**PROBLEM TO SOLVE**
Continue the satirical column about Jeremy Clarkson and the "CO2-19" virus, starting after its final sentence.

**TEXT PROVIDED**
--- START ---

JEREMY CLARKSON HAS THE VIRUS

Jeremy Clarkson in his car - Jeremy Clarkson has the virus by Charles Harris

I can finally reveal Jeremy Clarkson has contracted the virus CO2-19. He had it before and it was thought that he’d recovered, but last week it became obvious that he had succumbed to a second wave.

CO2-19 is a highly contagious and potentially fatal virus that, scientists estimate, infects up to 80% of the world’s population. Symptoms include a virulent love of petrol engines, leaf-blowers, outdoor heaters, long-haul flights and indeed anything that creates CO2.

As a renowned petrol-head, Clarkson shocked the world last November by becoming the UK’s most famous sufferer to report that he was now clear of infection.

Horrified when he saw a dried-up river when filming in Cambodia he declared “It’s the first time that we’ve ever admitted to there being global warming. It was alarming, genuinely alarming.”

(Nice of him to use the royal “we” there, in case we thought he was just an ordinary bloke).

Jeremy Clarkson second wave

But scientists have expressed fears that immunity from CO2-19 may not be permanent and in an article last week headed “…society’s about to collapse and the greens just can’t stop smiling” their fears were justified.

After remarking that world lockdown meant that we could breathe clean air again and see fish in the now-blue waters around Venice, he went on to accuse the Greens of celebrating the fact that people are dying across the planet.

Of course, that is precisely what the Greens have always wanted – but it took a man of Clarkson’s insight to realise it.

The very people who are constantly vilified for being softie snowflakes who care more about the future of humanity than whether a car can accelerate from 0-60 mph in an nanosecond, are exactly the people who would be cheering mass death.

The Greens, accused of having bleeding hearts, are naturally rejoicing at the demise of thousands across the planet.

How come none of us ever realised?

Or to put it another way: it’s not true. Which begs the question: is he stupid enough to believe it’s true? Or did he just make it up? And if he did, why?

I leave you to decide for yourselves. But if he can find a senior Green who is on record for applauding the fact that swathes of people are dying, I will happily tattoo “I love petrol engines” across my chest.

Trashing the economy

Later in the article, he accused Greens of being happy that the economy is being trashed.

--- END ---

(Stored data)
--- START ---

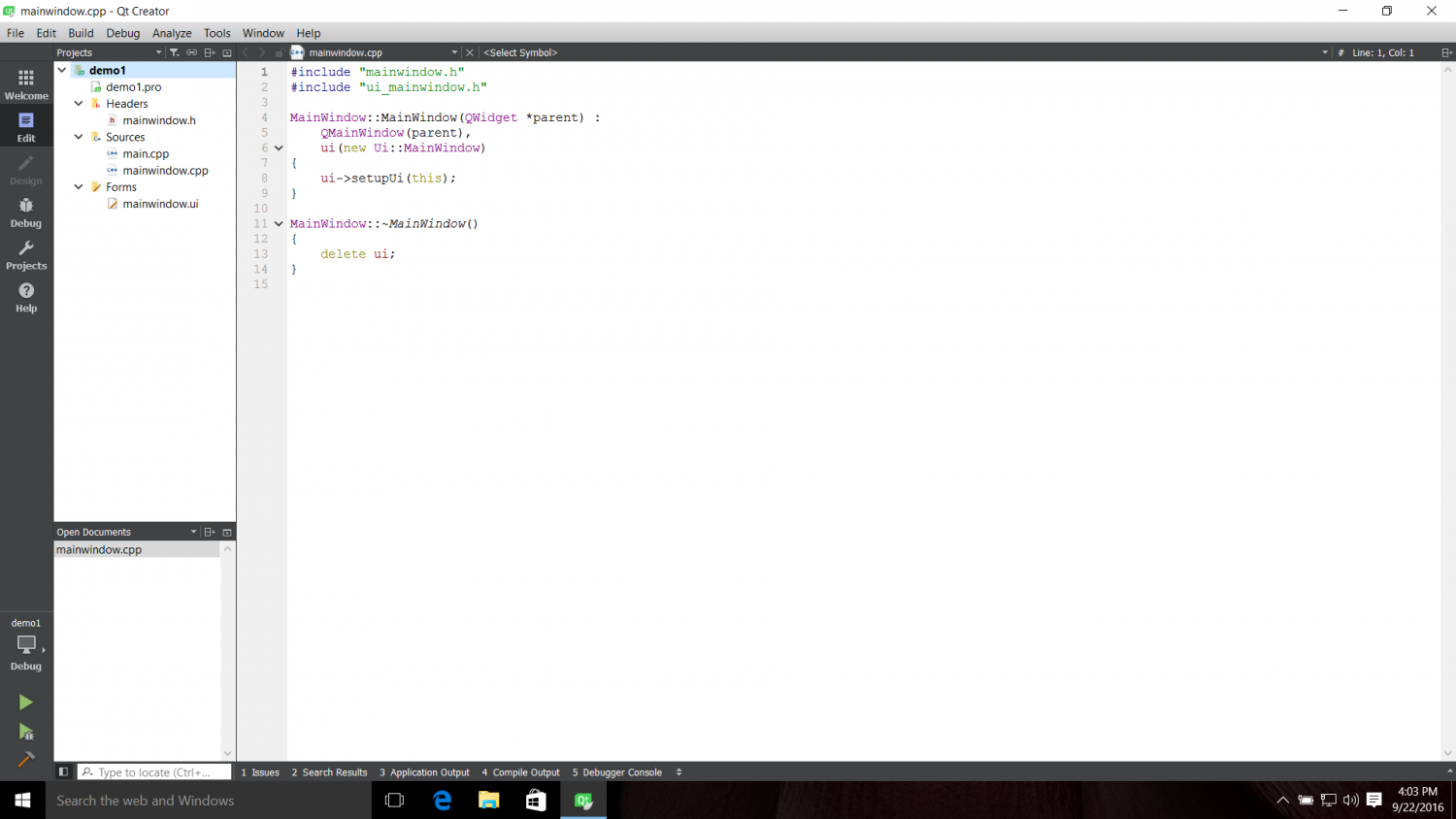Toggle the Compile Output pane
Image resolution: width=1456 pixels, height=819 pixels.
point(520,771)
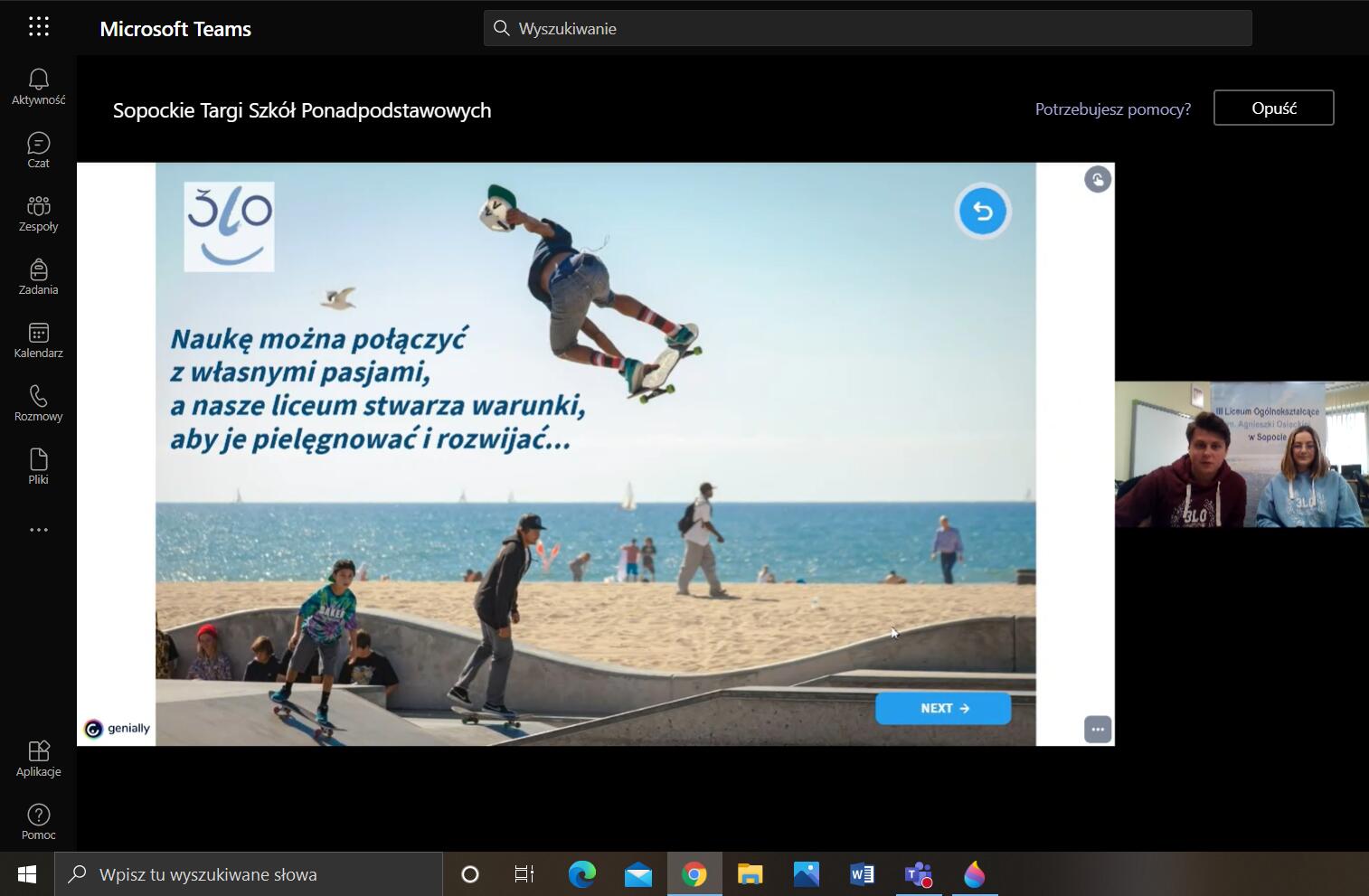Open Pliki files section
1369x896 pixels.
tap(39, 467)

--- END ---

**RESULT**
Here, I can see he almost has a smidgeon of a point: the Greens are doubtless pleased that we are doing a lot less of all the stuff that is bringing on the demise of the human race. Albeit temporarily.

But, again, he has, as usual, missed the point. (I hope he’s more accurate with his driving).

Because it is the Greens who have been warning for the last zillion decades that if we don’t sort out the way we do things, the economy will collapse, like it or not.

And saying we need to plan ways of ensuring that it doesn’t collapse. But I suppose Clarkson has been too busy revving his throttle or whatever he does to have time to actually think about what he writes.

Lethal pub visits

The fact is that we ignore warnings at our peril. Coronavirus will look like a walk in the park compared to what will come if (say) continuing to feed antibiotics to animals on a mass scale causes all the antibiotics to stop working (imagine: no safe operations, rampant bacteria, childbirth becomes dangerous again…)

But then this is a man who considers his steak so important that allegedly hit his producer for not providing one.

Of course, there is a person who Clarkson could rightly accuse of promoting mass deaths. Someone who wrote that he’d prefer to bring back polluted air if it meant he could drive to the pub again for a glass of wine.

Given that 100,000 people die early in the UK every year because of pollution, that is one lethal glass of wine. I hope Jeremy Clarkson is quick to pillory the writer as soon as possible.

In case he missed it, the writer’s name is, er, Jeremy Clarkson.